Running CSPM across a dozen AWS Landing Zones

TL;DR

enumerate → dispatch → scan → normalize pipeline with Prowler as scanner, D1 for metadata index, R2 for raw artifacts (JSON, HTML reports, screenshots).

Landing Zone is the primary unit, not the individual account — each LZ owns its audit role, region scope, SLA, owning team.

Cap at ~3 concurrent accounts per Landing Zone: 10-way parallel triggered AWS ThrottlingException; dropping to 3 traded a bit of speed for reliable data.

Don’t dedupe too early — collapsing on finding_id hides the same misconfig in another region; the dedup key must be cloud_provider + landing_zone_id + account_id + region + service + resource_id + control_id.

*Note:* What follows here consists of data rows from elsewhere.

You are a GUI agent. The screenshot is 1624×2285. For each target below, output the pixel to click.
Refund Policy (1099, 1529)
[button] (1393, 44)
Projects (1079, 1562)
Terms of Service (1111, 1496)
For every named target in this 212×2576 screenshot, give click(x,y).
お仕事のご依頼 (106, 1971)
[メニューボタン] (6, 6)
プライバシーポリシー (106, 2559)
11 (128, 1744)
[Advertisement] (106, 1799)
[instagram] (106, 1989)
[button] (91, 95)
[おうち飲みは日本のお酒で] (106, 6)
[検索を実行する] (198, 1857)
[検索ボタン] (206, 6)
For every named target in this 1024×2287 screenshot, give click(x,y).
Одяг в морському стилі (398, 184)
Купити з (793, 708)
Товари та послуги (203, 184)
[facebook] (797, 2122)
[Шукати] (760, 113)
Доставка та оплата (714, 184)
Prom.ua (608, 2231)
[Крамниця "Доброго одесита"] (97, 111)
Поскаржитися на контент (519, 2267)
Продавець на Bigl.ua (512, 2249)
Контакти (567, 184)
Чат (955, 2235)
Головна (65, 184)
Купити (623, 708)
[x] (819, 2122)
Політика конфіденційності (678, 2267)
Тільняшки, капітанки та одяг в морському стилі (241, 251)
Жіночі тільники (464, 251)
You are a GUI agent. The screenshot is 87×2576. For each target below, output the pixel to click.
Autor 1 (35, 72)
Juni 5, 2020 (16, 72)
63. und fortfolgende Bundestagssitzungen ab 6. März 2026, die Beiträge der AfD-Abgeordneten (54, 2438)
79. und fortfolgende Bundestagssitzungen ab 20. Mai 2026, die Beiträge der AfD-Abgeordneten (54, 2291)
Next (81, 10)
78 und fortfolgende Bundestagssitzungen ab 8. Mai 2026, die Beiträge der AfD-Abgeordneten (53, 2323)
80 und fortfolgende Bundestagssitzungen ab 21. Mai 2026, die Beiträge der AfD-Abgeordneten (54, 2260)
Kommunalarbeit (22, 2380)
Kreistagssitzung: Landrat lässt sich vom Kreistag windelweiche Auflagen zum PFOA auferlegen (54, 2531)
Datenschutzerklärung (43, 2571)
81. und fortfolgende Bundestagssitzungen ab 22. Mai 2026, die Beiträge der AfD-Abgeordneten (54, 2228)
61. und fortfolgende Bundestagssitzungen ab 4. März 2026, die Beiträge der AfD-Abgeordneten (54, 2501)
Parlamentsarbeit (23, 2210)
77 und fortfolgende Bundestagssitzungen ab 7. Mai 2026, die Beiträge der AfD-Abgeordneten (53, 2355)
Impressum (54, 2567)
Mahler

Severity ≠ risk: the same “Critical public S3 bucket” can be Low (static CSS) or Critical (customer export with PII) — enrich findings with business context.

Most useful view is “Critical/High on production, public-facing, sensitive data, open >7 days, no owner” — not “all critical findings”.

Engine refreshes the account list every 15 minutes; the next direction is event-driven from AWS Organizations for near-real-time detection of new accounts/regions.

When an AWS footprint is small, assessing security posture is relatively simple: open the AWS Console, check a few important services, run some AWS CLI commands, or use a tool like Prowler to export a report.

But once an organisation runs dozens of AWS accounts, split into multiple Landing Zones by business unit, environment, region, and owning team, the problem is no longer “scan an account”.

The real question becomes:

How do we know what the overall AWS posture looks like, which account is the riskiest, which finding to fix first, and who owns remediation?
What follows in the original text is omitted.